Bentuknya sama persis terlihat seperti bangunan kembar. Fosil dipajang dan dapat dilihat oleh pengunjung. Kondisi fasilitas kini mulai sudah membaik, Museum ini memiliki dua lantai yang megah yang telah menjadi daya tarik wisata bagi pelajar dan penduduk setempat.
Situs purbakala Patiayam mempunyai kemiripan dengan situs purba Sangiran, Trinil, Majekerto, dan Nganjuk. Keunggulan komparatif situs Patiayam adalah fosilnya yang utuh dikarenakan peimbunan adalah abu vulkanik halus dan pembentukan fosil berlangsung baik.

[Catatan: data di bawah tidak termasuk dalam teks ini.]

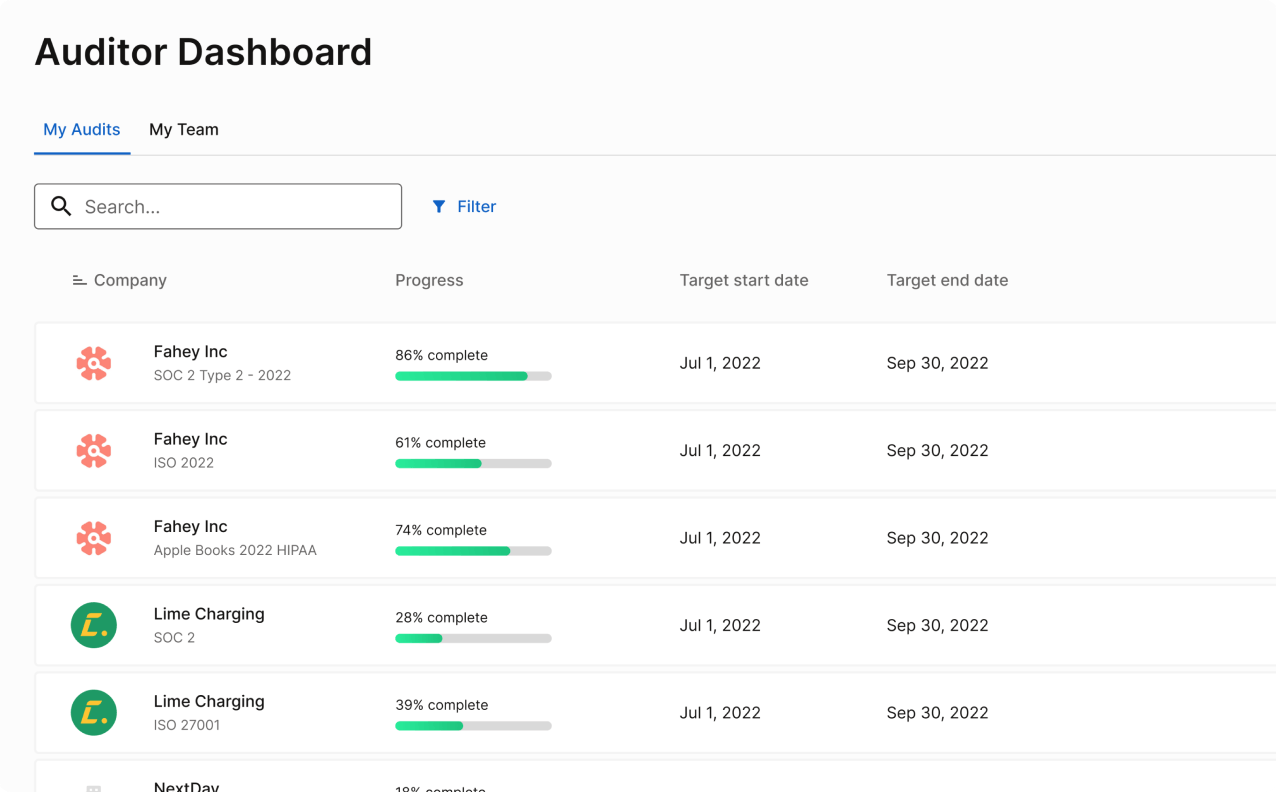Click the 86% complete progress bar
This screenshot has width=1276, height=792.
pos(473,376)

Di sekitarnya tidak terdapat sungai besar sehingga fosil ini tidak pindah lokasi karena erosi. Keadaan ini berbeda dengan situs purbakala lainnya, misalnya fosil ditemukan pada endapan kotoran hewan.
Tidak hanya penduduk lokal saja, wisatawan asing maupun mancanegara juga mengunjungi museum ini. Bangunan museum ini sudah ada sejak belasan tahun yang lalu. Dan saat ini, fosil-fosil yang ditemukan telah disimpan dan diawetkan di museum ini.

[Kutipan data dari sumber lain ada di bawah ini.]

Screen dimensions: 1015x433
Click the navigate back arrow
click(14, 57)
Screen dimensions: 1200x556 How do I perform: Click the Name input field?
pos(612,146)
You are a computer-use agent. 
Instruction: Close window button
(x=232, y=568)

Di antaranya bagian tulang banteng, kepala kerbau, tulang badak, tulang rusa, tulang harimau, gigi sapi, tulang buaya dan tulang lainnya. Di museum ini juga terpajang replika fosil stegodon, gajah purba yang pernah hidup di kawasan ini.
Situs Patiayam merupakan salah satu yang terlengkap. Hal ini dibuktikan dengan ditemukannya manusia purba (Homo erectus), fauna vertebrata invertebrata. Ada juga alat batu manusia dari budaya manusia purba yang ditemukan di lapisan tanah yang utuh yang berumur setidaknya satu juta tahun.
Cagar Budaya
Sejak 22 September 2005, Situs Patiayam diterapkan sebagai cagar budaya oleh Balai Pelestarian Peninggalan Purbakala Jawa Tengah. Sebelumnya, situs ini telah lama dikenal sebagai salah satu situs manusia purba (Hominid) yang ada di Indonesia. Fosil gading gajah purba Stegodon trigonecephalus menjadi favorit Patiayam.
Rangkaian penelitian telah dilakukan di situs ini, mulai dari tahun 1931 saat peneliti asal Belanda Van Es menemukan sembilan jenis fosil hewan vertebrata. Berikutnya hingga tahun 2007 berbagai penelitian dilakukan dan ditemukan 17 spesies hewan vertebrata dan tulang belulang binatang purba antara lain: Stegodon trigonochepalus (gajah purba), Elephas sp (sejenis gajah), Rhinocecos sondaicus (badak), Bos banteng (sejenis banteng), Crocodilus, sp (buaya), Ceruus zwaani dan Cervus atau Ydekkeri martim (sejenis Rusa) Corvidae (Rusa), Chelonidae (Kura-Kura), Suidae (babi hutan), Tridacna (kerang laut), Hipopotamidae (kuda nil). Temuan fosil-fosil di Patiayam memiliki keistimewaan daripada fosil temuan di daerah lain karenakan sebagian situs yang ditemukan bersifat utuh.
Beberapa jejak-jejak budaya yang ditemukan antara lain perkakas batu, kapak genggam, serut, dan kapak perimbas yang terbuat dari gamping kersikan. Dari situlah dapat disimpulkan bahwa di zaman dulu, manusia purba yang tinggal di Patiayam bermata pencaharian sebagai pemburu binatang.
Perlu diketahui bahwa di pegunungan Patiayam juga terdapat sebuah gua yang bernama Gua Patiayam atau Gua Dalem. Banyak masyarakat dari dalam dan luar daerah yang berziarah ke Goa Dalem.
Untuk memasuki goa kita dapat masuk dari Desa Terban dan Desa Gondoharum (RW IV Desa Kaliwuluh) dengan menggunakan kendaraan bermotor kemudian berjalan melewati hutan dan jalur perjalan kaki.